CenSoc Project
About the CenSoc Project
The CenSoc project – so named because it links 1940 Census data with Social Security Administration death records – is a new, large-scale, public microdata data set to be used for advancing understanding of mortality disparities in the United States.
The project uses record linkage techniques to match deaths aged 65-and-over observed from 1975 to 2005 back to individual, family, and neighborhood characteristics in the census. The use of modern data-linkage techniques allows us to construct datasets of about 4.7-7 million records, several times the size of the largest existing sample surveys.
We also publish the Berkeley Unified Numident Mortality Database (BUNMD), a standalone file containing over 49 million death records, and World War II era Army enlistment records.
The unprecedented scale and detail of CenSoc data allow researchers to make new discoveries in areas such as:
- Mortality disparities by education, national origin, and race
- Early life conditions and later-life mortality
- Geographic variation and the neighborhood determinants of mortality
These topics are of increasing importance in understanding increases in disparities in life expectancy in the United States.
My Contribution
The code in this directory generates the BUNMD and CenSoc-Numident supplemental geography files. We use raw data on ZIP code at death and city of birth to infer birth city, death state, death county, and more.

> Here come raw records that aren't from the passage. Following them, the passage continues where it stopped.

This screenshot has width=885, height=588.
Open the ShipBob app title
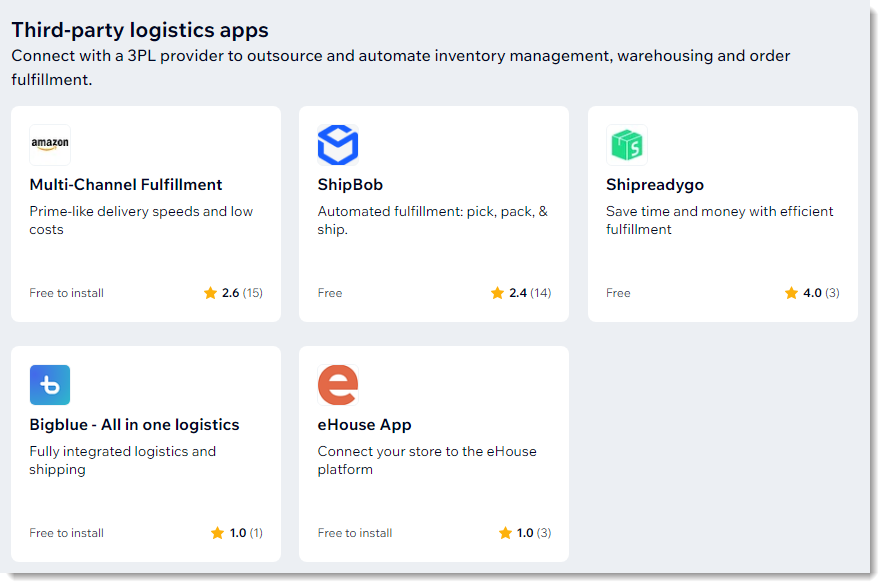350,185
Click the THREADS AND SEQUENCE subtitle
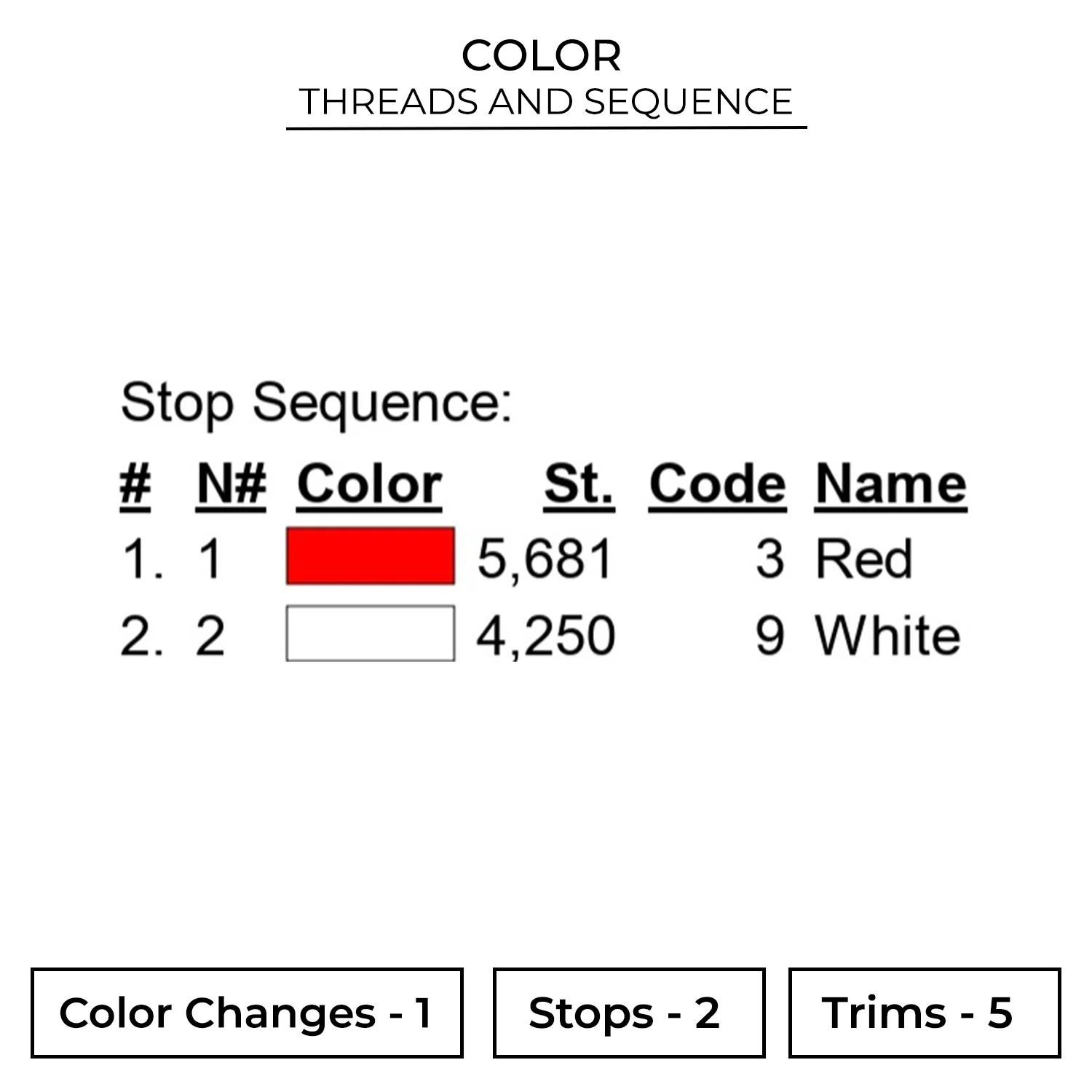Image resolution: width=1092 pixels, height=1092 pixels. point(546,101)
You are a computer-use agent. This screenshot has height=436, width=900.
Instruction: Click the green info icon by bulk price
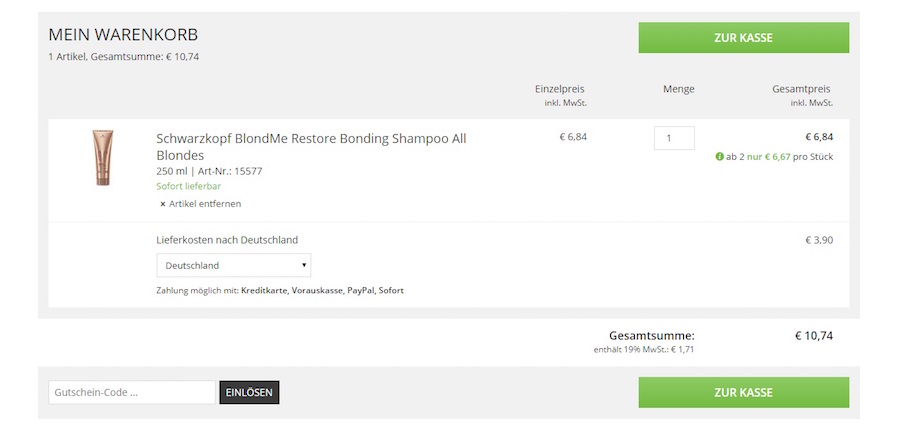click(720, 157)
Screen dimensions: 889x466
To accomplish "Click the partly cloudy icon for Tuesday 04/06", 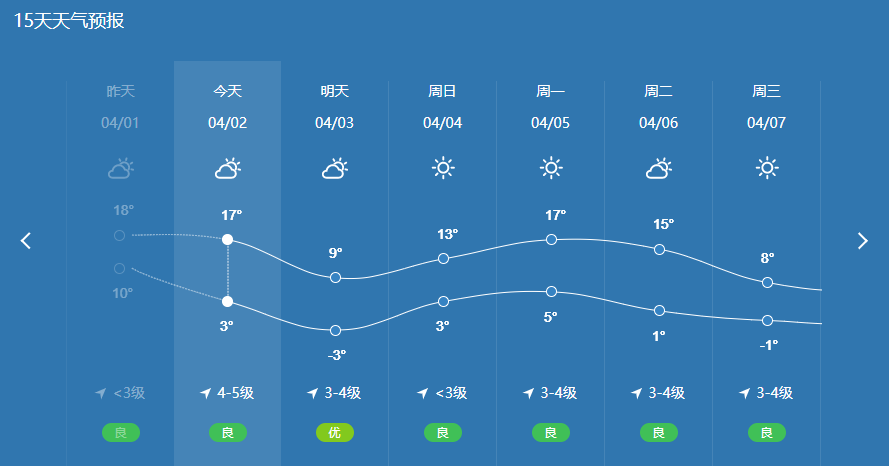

- The BUNMD supplemental geography file can be merged to the BUNMD using SSN.
- The CenSoc-Numident supplemental geography file can be merged onto the CenSoc-Numident with HISTID.
Compatibility (August 2023):
- The BUNMD supplemental geography is compatible with BUNMD 2.0.
- The CenSoc-Numident supplemental geography file is compatible with CenSoc-Numident 2.1 (conservative links only) and CenSoc 3.0.